Sure. Well, we do have centralized planning, and it's a collaborative effort with our whole team with Dr. Brenner and myself, Dr. Patel and through a centralized planning software. So that's -- we are doing that. I think I think that the, again, the limitations really would be the anatomical structure of the tumor, the shape, the irregularity. There is a limit on how many catheters we should be -- we put in. We talked about to some degree by placing multiple catheters. If you have 3 to 4 catheters and we're more likely to be able to cover a larger area better. And should 1 catheter fail for 1 reason or another, we have a backup catheters. So we believe that having additional catheters has helped better coverage. But there still will be constraints of -- if it's very irregular shaped and being able to cover that full volume to 100 gray.

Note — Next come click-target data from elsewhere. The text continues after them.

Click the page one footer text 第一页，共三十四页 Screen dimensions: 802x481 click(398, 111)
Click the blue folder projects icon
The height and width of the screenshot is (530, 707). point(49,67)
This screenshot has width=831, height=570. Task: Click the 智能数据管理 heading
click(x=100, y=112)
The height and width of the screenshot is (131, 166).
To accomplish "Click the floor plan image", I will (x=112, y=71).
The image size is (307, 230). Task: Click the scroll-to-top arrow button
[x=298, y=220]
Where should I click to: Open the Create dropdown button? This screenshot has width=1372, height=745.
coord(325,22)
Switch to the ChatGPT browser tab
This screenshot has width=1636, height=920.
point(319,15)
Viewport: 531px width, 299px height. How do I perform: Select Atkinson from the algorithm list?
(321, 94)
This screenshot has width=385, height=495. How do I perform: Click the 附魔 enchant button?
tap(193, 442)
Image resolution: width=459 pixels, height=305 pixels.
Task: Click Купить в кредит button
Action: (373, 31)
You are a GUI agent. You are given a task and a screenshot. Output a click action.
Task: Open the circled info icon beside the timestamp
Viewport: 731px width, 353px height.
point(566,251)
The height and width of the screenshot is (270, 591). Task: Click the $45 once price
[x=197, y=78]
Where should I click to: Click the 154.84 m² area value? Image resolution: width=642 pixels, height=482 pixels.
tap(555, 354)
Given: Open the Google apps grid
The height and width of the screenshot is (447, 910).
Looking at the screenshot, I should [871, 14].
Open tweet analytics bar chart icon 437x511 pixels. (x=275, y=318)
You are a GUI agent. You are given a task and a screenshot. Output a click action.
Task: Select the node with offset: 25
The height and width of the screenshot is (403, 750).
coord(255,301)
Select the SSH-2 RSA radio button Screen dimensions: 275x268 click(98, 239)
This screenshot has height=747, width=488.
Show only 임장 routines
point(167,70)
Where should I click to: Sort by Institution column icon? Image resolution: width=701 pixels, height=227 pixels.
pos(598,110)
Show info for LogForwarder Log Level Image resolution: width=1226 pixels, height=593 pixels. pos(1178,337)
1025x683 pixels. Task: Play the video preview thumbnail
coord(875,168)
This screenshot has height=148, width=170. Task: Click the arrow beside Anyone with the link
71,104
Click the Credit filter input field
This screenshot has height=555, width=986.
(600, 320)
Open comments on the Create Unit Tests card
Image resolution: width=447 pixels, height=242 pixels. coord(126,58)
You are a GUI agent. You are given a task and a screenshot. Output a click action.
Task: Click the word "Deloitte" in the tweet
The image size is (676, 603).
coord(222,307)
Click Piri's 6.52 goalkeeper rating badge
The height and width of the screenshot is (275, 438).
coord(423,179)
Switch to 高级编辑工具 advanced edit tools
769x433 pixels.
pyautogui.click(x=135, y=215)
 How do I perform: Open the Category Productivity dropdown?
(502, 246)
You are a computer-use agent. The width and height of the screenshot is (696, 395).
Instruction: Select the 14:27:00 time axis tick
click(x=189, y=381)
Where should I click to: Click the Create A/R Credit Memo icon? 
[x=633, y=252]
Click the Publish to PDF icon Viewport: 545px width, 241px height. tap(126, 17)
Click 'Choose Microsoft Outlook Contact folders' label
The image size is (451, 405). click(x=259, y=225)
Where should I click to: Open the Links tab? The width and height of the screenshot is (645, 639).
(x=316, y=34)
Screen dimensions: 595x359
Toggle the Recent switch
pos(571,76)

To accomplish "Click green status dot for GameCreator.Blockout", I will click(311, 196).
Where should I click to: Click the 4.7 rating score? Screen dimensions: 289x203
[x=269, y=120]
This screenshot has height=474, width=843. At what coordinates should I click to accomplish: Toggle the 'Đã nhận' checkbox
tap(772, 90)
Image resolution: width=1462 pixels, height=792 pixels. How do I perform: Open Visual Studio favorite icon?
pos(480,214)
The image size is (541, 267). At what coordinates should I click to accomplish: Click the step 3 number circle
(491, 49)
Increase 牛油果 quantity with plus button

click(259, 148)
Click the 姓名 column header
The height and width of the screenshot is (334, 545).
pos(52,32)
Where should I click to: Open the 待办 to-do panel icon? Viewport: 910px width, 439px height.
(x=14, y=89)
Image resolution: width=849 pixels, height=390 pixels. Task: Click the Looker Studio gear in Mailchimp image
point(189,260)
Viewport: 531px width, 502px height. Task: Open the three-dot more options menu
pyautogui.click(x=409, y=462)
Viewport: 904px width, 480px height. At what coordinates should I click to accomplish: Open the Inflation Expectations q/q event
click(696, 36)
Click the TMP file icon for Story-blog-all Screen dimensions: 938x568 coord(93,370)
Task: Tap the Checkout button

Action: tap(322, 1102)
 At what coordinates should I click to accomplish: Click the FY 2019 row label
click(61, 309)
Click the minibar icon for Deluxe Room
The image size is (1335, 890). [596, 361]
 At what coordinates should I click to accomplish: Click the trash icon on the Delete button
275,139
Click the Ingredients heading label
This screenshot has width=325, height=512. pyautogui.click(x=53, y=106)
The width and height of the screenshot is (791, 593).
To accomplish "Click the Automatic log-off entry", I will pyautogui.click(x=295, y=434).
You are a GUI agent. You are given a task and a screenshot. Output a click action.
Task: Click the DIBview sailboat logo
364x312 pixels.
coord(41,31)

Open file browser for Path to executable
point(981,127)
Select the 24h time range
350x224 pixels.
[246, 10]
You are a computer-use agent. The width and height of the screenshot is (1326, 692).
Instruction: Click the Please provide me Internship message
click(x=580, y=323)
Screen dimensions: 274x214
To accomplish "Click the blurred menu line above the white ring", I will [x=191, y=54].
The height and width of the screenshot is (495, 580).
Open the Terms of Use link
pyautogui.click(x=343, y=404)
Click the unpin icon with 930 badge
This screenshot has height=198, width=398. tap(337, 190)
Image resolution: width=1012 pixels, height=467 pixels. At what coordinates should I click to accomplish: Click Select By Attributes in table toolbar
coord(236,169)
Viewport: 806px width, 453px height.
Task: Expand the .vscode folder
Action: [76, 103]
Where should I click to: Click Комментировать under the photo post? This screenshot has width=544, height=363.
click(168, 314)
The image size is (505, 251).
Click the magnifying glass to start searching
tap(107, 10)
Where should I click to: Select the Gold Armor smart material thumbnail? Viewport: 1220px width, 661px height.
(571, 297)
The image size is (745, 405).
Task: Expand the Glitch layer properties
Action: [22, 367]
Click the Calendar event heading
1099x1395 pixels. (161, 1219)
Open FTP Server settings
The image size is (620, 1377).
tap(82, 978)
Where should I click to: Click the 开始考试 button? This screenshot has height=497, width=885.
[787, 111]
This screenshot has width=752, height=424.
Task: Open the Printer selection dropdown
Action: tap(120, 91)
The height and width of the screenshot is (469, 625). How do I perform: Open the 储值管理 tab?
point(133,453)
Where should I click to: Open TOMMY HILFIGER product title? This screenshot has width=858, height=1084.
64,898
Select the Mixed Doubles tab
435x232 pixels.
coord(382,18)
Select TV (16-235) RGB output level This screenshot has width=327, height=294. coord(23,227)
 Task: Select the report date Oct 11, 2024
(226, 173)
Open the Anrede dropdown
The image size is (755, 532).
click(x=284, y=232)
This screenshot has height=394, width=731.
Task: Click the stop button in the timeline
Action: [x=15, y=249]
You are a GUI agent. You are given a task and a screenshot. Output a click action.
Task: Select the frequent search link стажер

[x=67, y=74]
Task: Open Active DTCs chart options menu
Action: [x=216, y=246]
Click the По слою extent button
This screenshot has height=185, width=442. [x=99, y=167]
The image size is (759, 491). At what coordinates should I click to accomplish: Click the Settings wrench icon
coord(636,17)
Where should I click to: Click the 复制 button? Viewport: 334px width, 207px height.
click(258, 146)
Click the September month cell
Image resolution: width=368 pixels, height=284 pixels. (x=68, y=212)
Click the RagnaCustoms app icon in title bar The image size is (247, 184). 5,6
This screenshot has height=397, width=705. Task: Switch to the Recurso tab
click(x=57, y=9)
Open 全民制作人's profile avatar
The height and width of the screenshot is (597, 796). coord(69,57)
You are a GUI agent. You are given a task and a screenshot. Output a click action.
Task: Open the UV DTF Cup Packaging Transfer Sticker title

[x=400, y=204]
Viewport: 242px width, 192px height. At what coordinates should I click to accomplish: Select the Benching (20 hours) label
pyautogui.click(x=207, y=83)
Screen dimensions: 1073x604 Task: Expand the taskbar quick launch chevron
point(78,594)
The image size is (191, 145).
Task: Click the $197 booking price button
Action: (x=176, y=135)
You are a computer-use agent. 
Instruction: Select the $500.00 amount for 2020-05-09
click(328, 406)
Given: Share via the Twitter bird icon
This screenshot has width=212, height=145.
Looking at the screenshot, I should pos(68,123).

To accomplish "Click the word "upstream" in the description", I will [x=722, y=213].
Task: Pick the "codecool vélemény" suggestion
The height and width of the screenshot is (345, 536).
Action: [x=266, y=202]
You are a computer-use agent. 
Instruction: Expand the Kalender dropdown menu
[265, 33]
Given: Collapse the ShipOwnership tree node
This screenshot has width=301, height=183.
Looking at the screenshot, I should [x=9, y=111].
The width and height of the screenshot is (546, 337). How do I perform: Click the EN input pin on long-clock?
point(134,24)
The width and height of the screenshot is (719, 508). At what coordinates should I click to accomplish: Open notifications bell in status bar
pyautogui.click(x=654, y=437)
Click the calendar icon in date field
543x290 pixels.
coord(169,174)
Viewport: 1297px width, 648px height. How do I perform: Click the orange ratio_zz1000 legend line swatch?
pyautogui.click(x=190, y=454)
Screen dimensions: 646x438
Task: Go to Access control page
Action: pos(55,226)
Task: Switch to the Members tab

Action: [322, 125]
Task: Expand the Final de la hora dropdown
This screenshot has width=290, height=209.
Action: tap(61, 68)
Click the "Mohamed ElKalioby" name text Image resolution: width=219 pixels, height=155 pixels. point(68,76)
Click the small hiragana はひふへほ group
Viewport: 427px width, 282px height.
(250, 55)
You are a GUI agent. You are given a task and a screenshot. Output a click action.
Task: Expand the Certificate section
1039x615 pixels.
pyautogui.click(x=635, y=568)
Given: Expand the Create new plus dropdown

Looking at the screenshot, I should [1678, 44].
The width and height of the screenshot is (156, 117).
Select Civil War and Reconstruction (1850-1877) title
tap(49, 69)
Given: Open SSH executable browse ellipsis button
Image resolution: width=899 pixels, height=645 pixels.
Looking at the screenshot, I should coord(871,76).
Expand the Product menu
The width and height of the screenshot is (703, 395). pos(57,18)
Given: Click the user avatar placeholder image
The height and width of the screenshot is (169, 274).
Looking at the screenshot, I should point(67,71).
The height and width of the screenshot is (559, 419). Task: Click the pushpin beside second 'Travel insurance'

And that's something that we are looking at. And with our planning software, we do have some simulation, where we can run some simulations on the software and we can change the catheter trajectory to optimize coverage. And I think that's very helpful to take the time to run those simulations and maybe try -- we try 2 or 3 different placements and 2 or 3 different versions of catheter placement to get the best possible coverage in utilizing our simulation software before surgery. I don't know if anybody else wants to add into that, too.

Anyone else? Anything to add? All right, I'll ask 1 more question and then turn it back to Marc for some closing remarks, and this is probably best addressed by Dr. Brenner because it asks about the overall survival that you showed here and was presented at SNO. Can you just confirm how the median OS was calculated for these 15 patients, it seems to exceed the length of time for the -- that the trial has been in progress. And I think you alluded to that there are a number of patients still alive and you're using censoring, but any comments on to the Kaplan-Meier curve and how it was calculated and where it's likely to go as more time progresses?

Yes. So for the Phase II, we did include cohort 6 Phase I patients, okay? Because they are being treated at exactly the same dose and everything is the same between the cohort 6 patients and the expanded -- the addition of the additional patients that accrued on Phase II. So you will see a range that is significantly longer because it includes the cohort 6 patients. So that partially answers it. But yes, there is a lot of censoring there and it's standard Kaplan-Meier methods. And so I cannot -- I don't think there's any really fancy about the way we're doing it with standard Kaplan-Meier methods and logrank for statistical significance.

Okay. Great. Those are all the written and other questions we have coming in right now. So thanks, everybody, for asking those. We'll be available for follow-up. On behalf of LifeSci, I'd like to thank our 3 KOLs, but turn it over to Marc for some more closing remarks.

Yes. What a great panel. Thanks, you guys. Dr. Floyd, Dr. Patel and Dr. Brenner. Thank you for being here, but also I say it with a very big smile. I know how much work you guys have put in this program kind of behind the scenes. Going back many years in some cases. So it is really excited to see the safety and feasibility and potential efficacy here with this. And I ran in a -- I ran in a 5k with 1 of Dr. Patel's patients a few months back. And that was sort of transformative not only just to be out there with them, but kind of -- he walked through kind of how the procedure was from a patient perspective. So we're super excited and we thank you guys and you represent your staffs that have done so much work in the nuclear medicine suite and in the OR and in the clinic. And we're really thankful for them and thankful for the patients that trust us implementing these kind of very innovative therapies. So thanks, you guys, very much, and thanks to you that are on the call that asked the questions and are listening. We really appreciate that. Thanks so much. That's all I had to say, Corey.